I am always inquisitive to know what happens to roll to roll inkjet printers when a manufacturer decides to run a trade-in program. I totally understand the desires and aims of the manufacturer to “upgrade” users to the latest and greatest new specification printer, and by doing so protect their ink business from the menace of competitive inks. However, which large black hole do the traded printers disappear in to.

 

I’m sure that the machines are disposed of in an environmentally responsible manner. I have even heard rumours of the printers being shipped out to less fortunate countries and markets where the financial climate doesn’t allow for abundant sales of new machines.

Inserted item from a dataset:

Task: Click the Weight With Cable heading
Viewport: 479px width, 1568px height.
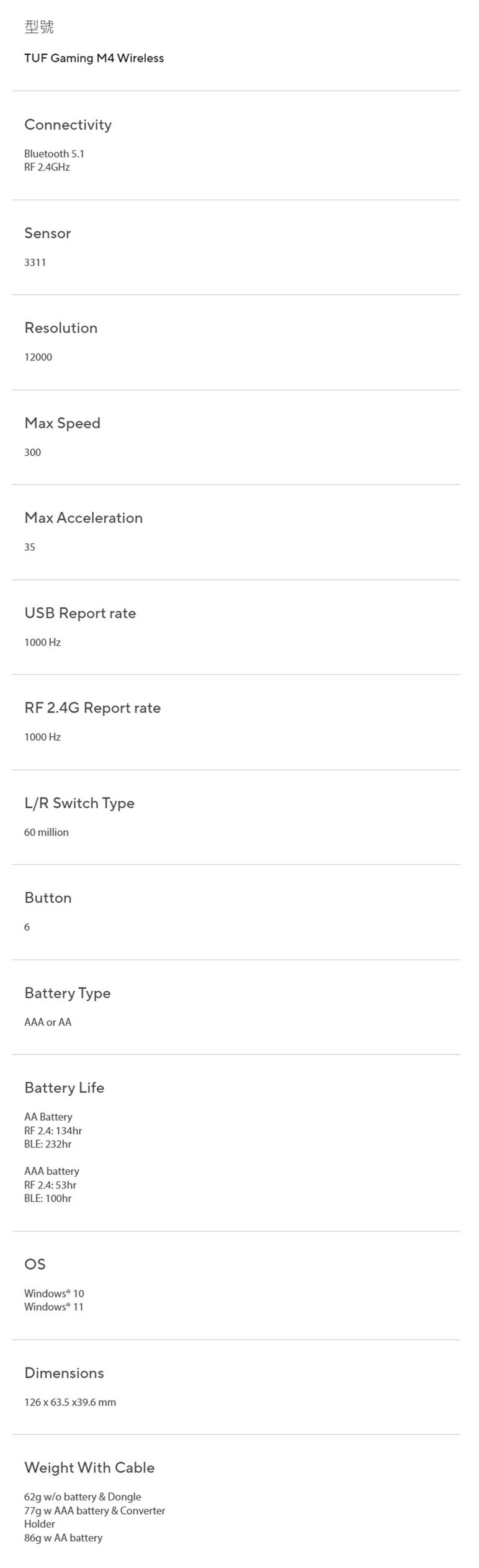Action: 89,1468
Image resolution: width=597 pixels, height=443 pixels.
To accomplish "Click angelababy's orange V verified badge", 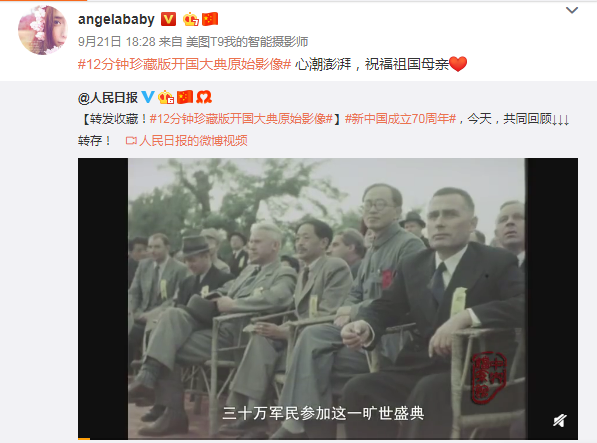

However it would great to know exactly what does happen to them and solve the mystery for me and many others.

 

Revealing my many years on this planet, I always remember when I installed new litho presses and there was always an old Heidelberg letterpress platen sitting in a dark corner of the production area. These were pampered machines and kept as prize possessions due to an ongoing need for shorter run volumes, difficult substrates or sizes to be printed where it wasn’t viable for the new all singing and dancing litho machines to be used. With the improvement in performance and robustness of inkjet printer manufacture surely this is also the case in this market, despite the manufacturer’s designs on protecting their liquid gold assets. 

 

An inkjet printer should last at least 5 years before it should be considered for change unless the PSP has a need for new applications or print sizes beyond their current printer capacity. To simply trade-in their current printer due to a spell binding offer after 2 to 3 years quite often doesn’t move their production abilities much further than they currently achieve. This can also be a waste of money when their existing printer could still be doing a great job on the everyday work they produce if they decided to keep it, plus it can be a great back up should their new printer develop an unexpected fault.

 

 

In the past, the 3rd party ink market has always been frowned on and dismissed like an ugly sister at a beauty contest. In fairness, some 3rd party, or re-manufactured ink suppliers have not done the wide format market any favours in the past by trying too hard to be the cheapest without enough focus on their raw material supplier’s quality or sustainability/stability of the material used.  

 

More recently the quality and consistency issues with these inks have been diminishing and PSPs have seen the benefit of keeping their older inkjet printer up and running and making money for them after the manufacturer’s warranty has expired. Often, they may decide at this stage to consider reputable 3rd party inks due to the potential for cost savings of up to 40% while they no longer risk invalidating the manufacturer’s warranty. Especially when these days there is very little risk of compromising print quality. Ok it may be printed a little slower but does the PSP’s customer know any different? 

 

When we see so much focus in the news on reducing pollution and the need to recycle more of the materials we use I can only respectfully hope that users of inkjet printers spare a little more time considering beyond the sparkling manufacturer offer and make the most of their existing investment which can still earn them money.